Previn's concept of the work is very similar to Walton's. However I am not recommending Previn as some clone of Walton but because he is excellent in his own right. Walton was a competent conductor unlike, say, Delius, whose endeavours in that field have been described entertainingly by his friend and admirer Beecham. I suppose the truth is really that there is one right way of doing Belshazzar's Feast and an infinity of wrong ways, and that Previn heard from Walton what he would have worked out for himself anyway. I even had the impression that Previn expresses awe in the quiet choral sections early on even better than Walton does, although I suppose the recorded quality could largely account for that. In terms of the solo part, Shirley-Quirk is first rate as you would expect, never mind who else is good elsewhere. The main difference between his approach and Bell's that made an impression on me was `And the souls of men', done by Bell in a threatening and forward manner and by Shirley-Quirk with sinister understatement.

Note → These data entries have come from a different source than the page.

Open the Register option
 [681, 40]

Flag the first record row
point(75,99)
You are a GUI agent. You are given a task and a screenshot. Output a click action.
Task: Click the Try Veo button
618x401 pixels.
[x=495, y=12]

The orchestral work is superb, again predictably. The recording does proper justice to the thrilling background sound as the Moving Finger writes, and I wonder how many feel as I do that Walton is actually thinking less cinematically here than Handel, whose creepy minimalist effect would be perfect for a screened version. The disc is filled out by two familiar overtures, both done with the debonair stylishness that has characterised much of Previn's work, plus the Improvisations on an Intermezzo by Benjamin Britten. This is a rather coy way of talking about variations on a theme by BB, and the theme in question is from the slow movement of Britten's piano concerto. Britten treats it there as the basis for his own variations, so our expectation is fully justified that Walton would not do such a thing if he were not satisfied that he was giving of his own best. I suspect that many a music lover hearing a passage from Walton's variations out of context would guess the composer as Britten rather than Walton, and all the better for that if so. What Walton, at least in his early works, had in common with Britten, and also with Elgar and Delius, was a totally unmistakable voice of his own. The trumpets sound for him on the other side for distancing himself from the hedgerows'n'Housman school, the Celtic roots brigade and even the English folk-song retreaders (from which class I except Britten himself). Walton brought a metropolitan smartness to this sleepy agricultural scene, enlivened further by a touch of film-music idiom, and it was all badly needed. He also creates an oratorio that has nothing in it that recalls Handel except quality, in marked contrast to many offerings which have tried to pastiche Handel with mortifying results. One thing that marks Handel out is the individuality of his vocal line. Walton is not a phenomenon in the same league as Handel, but he shares with him that rare and elusive achievement.
There is quite a good liner commentary on the oratorio by Christopher Palmer in 1989, and also some descriptive remarks on the orchestral pieces put together from material by Alan Frank and Edward Greenfield in the 70's. It all makes a top-class issue, and if I have by any chance been too favourable to the recorded quality because I played this disc back to back with Walton's, then perhaps the best solution is to get hold of Walton's as well if that is still possible and do just what I did.